Woods is a true, true travesty of a movie that sinks the tonal depths in just about every way shape and form that a motion picture possibly can. Everything from the torch with low-batteries worthy lighting to the woefully irritating score – which sounds like it was composed by a drunken moggy running across the keys of his owner’s Bontempi – puts this rancid beast on a new level of shameful amateurism.
Certainly the most bizarre slice of trivia that has allowed this to gain the smallest level of cinematic notoriety is the fact that it was banned in the United Kingdom. Along with the bland, but not quite as atrocious Delirium, this is yet another video-nasty that leaves you questioning the astoundingly stringent decisions of UK censorship during the early eighties. Perhaps it was all just an ingenious marketing ploy to allow copies of this junk to sell for nonsensical prices on e-bay in years to come? (The other day I saw one up for £30!) I don’t know for sure, but either way, it doesn’t deserve the cult-classic accolade it has achieved since it was considered a tad too extreme by some numbskull left-wing Guardian reader.
It kicks off with shaky shots of some beautiful woodland. A young woman comes sprinting from out of the trees, closely pursued by jerky steadi-cam. She trips over, screams, and just when you think she’s about to get splattered – the screen jumps like a kangaroo on a hot plate. At first I thought that I may have been watching a heavily censored print, I mean this was 1982 and the video-nasty prohibition was just about to kick-off all over the world. I took the liberty of asking JA Kerswell from the kingdom of slasher knowledge – Hysteria Lives – if there was an uncut copy floating around. He told me that this was the only version that he knew of, and simply to put the erratic skipping down to cack-handed editing. In fact, he told me to put the whole movie down to bad editing, but I guess that we’re jumping the gun a little by saying that this early in the review. (Though I must admit, he does have a point.) Cut to a bird watcher loitering in the same area (presumably). He’s only on screen for ten seconds tops, and then the still unseen maniac turns up and offers him a life-long disability permit by gorily yanking off his hokey arm, which looks like it was moulded with paper-mâché.
Finally we get to meet four characters that aren’t only there to be butchered (just yet). There’s Craig, who infuriatingly keeps lecturing everyone on the dangers of strolling through the woodland. It’s a characteristic that grates throughout the runtime, until he bumps into Mr. nut-job a lot later than we’d really have liked him too. Suffice to say that his woodland experiences didn’t prepare him for that particular endeavour. The second male along for the ride is Peter, the brash rebellious guy, who’s full of piss and vinegar right through to the film’s ridiculous climax.

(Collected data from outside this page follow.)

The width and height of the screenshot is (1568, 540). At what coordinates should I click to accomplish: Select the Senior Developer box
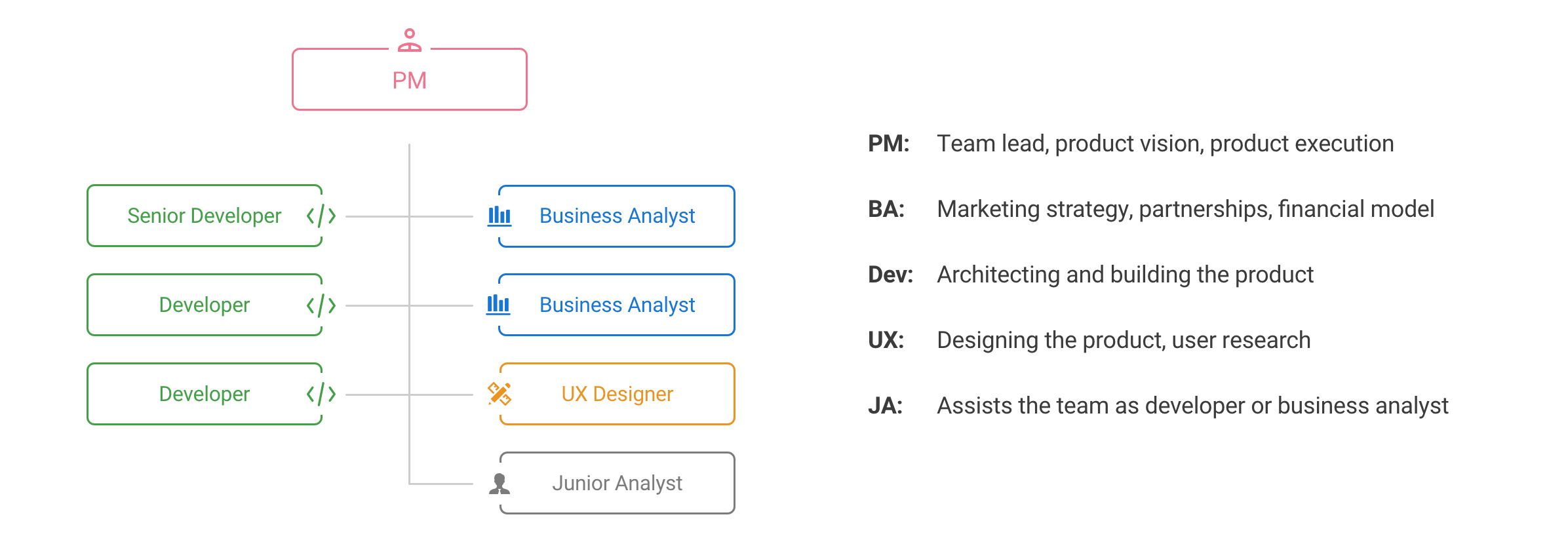pos(204,216)
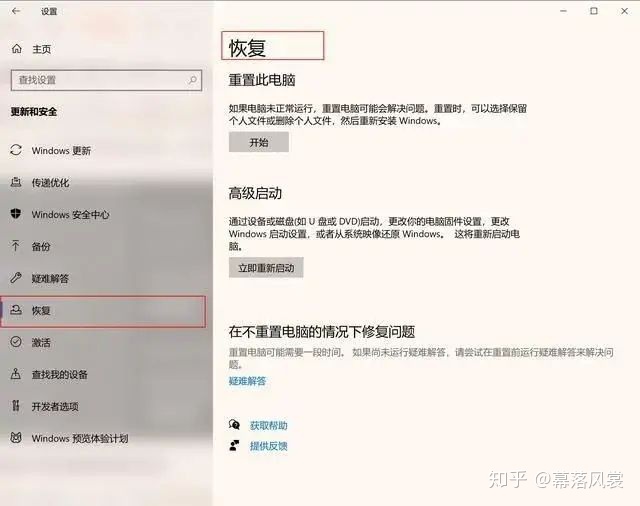Click the Windows 安全中心 shield icon
The image size is (640, 506).
pos(16,214)
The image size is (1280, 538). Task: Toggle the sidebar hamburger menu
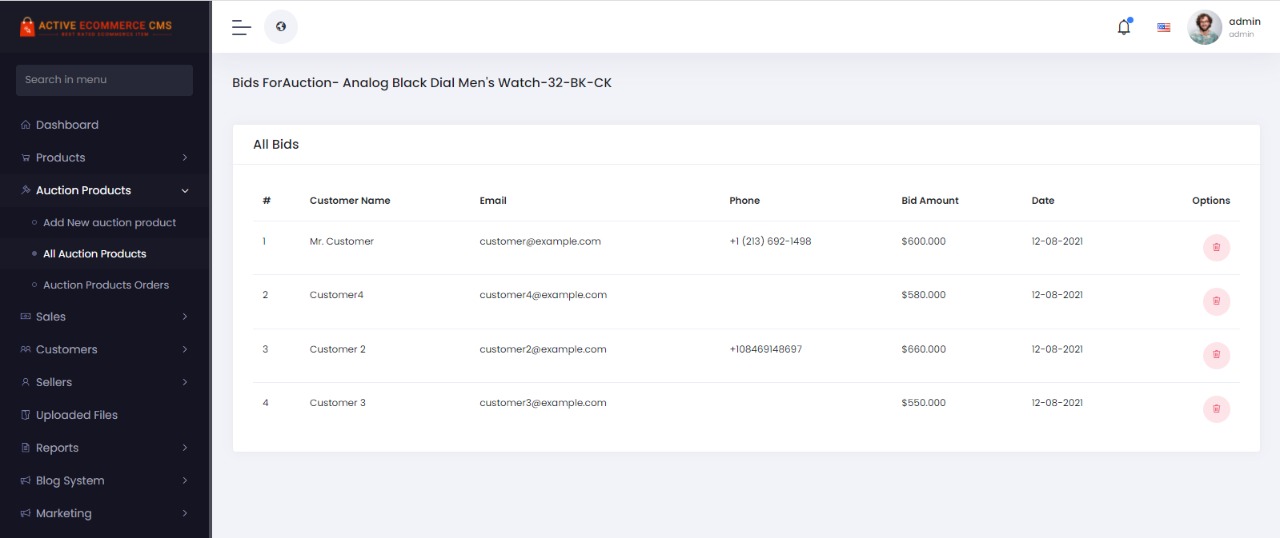point(241,27)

They’ve also brought along their two girlfriends, but they’re both so flat that I really can’t be bothered to think up a description. The only thing that I will say is that one of them looks alarmingly like Richard Cunningham from Happy Days, even sporting a ginger ‘flat top’ side-parting. Anyway things plod along at the pace of an autistic tortoise, as we cut between the four nincompoops enjoying all that nature has to offer, and various no-hopers getting splattered by the psycho, who looks like a cross between a caveman and a hippy. Don’t go in the Woods’ only claim to any originality comes when Peter decides enough is enough, and heads out into the trees to track down and get revenge on the killer. Ho-hum indeed…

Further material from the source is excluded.